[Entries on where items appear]
▬▬▬▬▬▬

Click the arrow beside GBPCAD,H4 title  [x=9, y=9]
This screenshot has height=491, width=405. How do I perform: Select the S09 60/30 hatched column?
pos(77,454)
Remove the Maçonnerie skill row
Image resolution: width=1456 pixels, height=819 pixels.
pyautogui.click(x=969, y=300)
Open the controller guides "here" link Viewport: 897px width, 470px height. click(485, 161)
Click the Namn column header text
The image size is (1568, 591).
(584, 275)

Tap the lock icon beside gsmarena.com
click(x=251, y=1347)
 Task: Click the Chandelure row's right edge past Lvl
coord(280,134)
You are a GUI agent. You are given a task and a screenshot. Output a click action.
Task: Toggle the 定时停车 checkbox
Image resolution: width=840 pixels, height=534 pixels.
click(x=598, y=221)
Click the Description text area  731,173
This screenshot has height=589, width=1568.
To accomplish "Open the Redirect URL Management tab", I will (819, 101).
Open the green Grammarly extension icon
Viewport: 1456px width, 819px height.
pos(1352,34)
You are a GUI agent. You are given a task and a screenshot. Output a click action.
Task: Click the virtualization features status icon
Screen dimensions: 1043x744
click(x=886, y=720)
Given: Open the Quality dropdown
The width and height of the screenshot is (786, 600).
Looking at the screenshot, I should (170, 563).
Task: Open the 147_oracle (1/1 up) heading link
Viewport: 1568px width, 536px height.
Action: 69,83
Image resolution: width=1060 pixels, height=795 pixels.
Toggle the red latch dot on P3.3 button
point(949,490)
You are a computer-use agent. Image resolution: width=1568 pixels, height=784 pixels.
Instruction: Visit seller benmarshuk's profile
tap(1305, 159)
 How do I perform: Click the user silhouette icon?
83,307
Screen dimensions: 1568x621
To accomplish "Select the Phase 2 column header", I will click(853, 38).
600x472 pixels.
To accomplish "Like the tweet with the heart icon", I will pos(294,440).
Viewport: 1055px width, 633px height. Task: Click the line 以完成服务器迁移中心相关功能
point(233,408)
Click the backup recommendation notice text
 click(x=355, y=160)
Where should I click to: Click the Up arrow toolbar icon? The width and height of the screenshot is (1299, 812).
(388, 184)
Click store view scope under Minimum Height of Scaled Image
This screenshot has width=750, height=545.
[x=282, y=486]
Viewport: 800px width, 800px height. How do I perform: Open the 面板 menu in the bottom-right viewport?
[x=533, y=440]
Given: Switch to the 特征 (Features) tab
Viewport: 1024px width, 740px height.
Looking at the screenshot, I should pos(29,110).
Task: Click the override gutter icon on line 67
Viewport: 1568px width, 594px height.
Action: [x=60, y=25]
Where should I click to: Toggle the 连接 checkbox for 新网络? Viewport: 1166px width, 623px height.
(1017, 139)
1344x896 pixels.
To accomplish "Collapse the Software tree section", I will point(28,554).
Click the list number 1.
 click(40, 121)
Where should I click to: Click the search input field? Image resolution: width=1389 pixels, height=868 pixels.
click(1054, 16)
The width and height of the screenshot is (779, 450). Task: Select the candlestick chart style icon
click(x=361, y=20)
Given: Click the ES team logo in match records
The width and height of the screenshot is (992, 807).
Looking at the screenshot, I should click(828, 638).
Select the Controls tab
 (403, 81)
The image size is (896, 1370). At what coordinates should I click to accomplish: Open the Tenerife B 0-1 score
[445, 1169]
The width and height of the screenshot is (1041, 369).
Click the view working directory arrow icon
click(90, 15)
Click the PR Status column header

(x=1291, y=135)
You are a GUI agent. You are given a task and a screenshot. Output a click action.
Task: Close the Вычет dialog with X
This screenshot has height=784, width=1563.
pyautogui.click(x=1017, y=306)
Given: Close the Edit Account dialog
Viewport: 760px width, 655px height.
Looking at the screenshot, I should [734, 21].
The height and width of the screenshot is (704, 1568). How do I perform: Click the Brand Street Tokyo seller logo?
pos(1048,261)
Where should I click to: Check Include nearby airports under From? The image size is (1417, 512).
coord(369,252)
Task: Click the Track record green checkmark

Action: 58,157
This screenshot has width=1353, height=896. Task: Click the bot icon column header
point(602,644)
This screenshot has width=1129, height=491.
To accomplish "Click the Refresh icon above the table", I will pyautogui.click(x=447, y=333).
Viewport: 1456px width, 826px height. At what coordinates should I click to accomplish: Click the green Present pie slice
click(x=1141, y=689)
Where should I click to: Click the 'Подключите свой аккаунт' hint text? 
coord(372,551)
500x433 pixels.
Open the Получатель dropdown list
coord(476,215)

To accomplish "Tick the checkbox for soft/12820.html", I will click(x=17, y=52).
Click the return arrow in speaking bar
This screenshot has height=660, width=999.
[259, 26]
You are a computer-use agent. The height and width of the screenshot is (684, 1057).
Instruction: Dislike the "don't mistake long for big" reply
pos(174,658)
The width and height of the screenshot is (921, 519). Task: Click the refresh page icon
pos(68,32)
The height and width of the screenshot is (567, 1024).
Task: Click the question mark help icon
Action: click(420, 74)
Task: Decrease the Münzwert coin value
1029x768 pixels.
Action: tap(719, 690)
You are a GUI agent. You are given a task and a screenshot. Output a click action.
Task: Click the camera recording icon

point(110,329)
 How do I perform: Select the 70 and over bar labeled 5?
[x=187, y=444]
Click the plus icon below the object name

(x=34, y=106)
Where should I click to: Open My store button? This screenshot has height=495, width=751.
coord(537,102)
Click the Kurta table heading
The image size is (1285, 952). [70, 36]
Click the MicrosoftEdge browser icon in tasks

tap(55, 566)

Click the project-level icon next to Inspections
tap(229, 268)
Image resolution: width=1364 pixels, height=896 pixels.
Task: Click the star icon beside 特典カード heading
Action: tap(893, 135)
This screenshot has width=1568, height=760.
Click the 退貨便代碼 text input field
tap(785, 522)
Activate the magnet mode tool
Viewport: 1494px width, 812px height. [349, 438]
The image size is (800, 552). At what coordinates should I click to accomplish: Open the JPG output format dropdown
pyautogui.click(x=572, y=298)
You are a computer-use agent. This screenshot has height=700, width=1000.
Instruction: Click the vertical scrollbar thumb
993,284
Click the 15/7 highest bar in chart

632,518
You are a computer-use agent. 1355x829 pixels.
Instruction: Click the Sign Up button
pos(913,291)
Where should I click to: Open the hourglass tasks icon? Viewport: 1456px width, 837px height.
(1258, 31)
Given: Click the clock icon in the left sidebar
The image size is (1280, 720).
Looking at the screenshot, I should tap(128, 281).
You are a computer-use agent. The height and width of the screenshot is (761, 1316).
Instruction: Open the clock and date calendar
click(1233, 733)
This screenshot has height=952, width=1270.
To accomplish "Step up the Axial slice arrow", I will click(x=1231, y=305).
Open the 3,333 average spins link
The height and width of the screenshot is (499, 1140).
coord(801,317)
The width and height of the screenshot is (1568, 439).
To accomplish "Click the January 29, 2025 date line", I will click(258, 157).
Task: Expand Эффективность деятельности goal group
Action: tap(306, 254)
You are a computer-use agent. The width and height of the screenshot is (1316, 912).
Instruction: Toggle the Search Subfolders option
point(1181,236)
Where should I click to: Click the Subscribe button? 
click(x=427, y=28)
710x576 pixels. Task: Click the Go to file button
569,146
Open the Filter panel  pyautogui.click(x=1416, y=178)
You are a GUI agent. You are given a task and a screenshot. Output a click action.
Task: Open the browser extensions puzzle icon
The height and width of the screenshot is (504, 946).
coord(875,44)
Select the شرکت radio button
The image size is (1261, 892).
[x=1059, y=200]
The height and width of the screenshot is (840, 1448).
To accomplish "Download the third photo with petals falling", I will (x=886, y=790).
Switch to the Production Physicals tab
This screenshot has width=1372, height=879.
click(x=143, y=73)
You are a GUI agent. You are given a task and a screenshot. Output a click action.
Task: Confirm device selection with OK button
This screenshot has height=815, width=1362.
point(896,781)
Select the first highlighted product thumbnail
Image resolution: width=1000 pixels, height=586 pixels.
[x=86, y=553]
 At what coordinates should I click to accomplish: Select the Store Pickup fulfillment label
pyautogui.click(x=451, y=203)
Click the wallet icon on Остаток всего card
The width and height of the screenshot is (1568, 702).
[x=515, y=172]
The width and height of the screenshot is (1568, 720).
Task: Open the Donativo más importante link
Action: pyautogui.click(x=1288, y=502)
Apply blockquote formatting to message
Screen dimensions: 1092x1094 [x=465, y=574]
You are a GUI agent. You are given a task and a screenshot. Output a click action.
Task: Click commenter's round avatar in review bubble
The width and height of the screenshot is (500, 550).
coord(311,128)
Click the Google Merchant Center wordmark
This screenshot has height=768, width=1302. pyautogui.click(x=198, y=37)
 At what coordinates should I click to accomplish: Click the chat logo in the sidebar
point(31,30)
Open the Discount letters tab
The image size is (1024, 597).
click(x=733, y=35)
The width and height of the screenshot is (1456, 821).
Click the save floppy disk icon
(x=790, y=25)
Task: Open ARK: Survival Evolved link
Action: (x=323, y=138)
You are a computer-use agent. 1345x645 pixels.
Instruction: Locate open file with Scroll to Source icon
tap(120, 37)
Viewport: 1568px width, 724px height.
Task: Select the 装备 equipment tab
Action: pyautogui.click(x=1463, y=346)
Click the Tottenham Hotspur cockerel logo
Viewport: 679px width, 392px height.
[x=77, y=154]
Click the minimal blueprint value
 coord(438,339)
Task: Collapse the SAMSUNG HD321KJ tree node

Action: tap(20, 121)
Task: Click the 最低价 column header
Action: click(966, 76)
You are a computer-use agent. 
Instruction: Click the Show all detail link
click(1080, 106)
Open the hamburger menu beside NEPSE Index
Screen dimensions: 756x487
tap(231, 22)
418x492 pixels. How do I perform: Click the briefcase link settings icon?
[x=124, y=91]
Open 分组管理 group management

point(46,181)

▬▬▬▬▬▬

Exercise directions — Rewrite the rows above as a numbered list, starting at the line containing "The width and height of the screenshot is (1568, 439)." and ending at the line containing "Action: tap(306, 254)", both included, with blank lines omitted.

Response to the exercise —
1. The width and height of the screenshot is (1568, 439).
2. To accomplish "Click the January 29, 2025 date line", I will click(258, 157).
3. Task: Expand Эффективность деятельности goal group
4. Action: tap(306, 254)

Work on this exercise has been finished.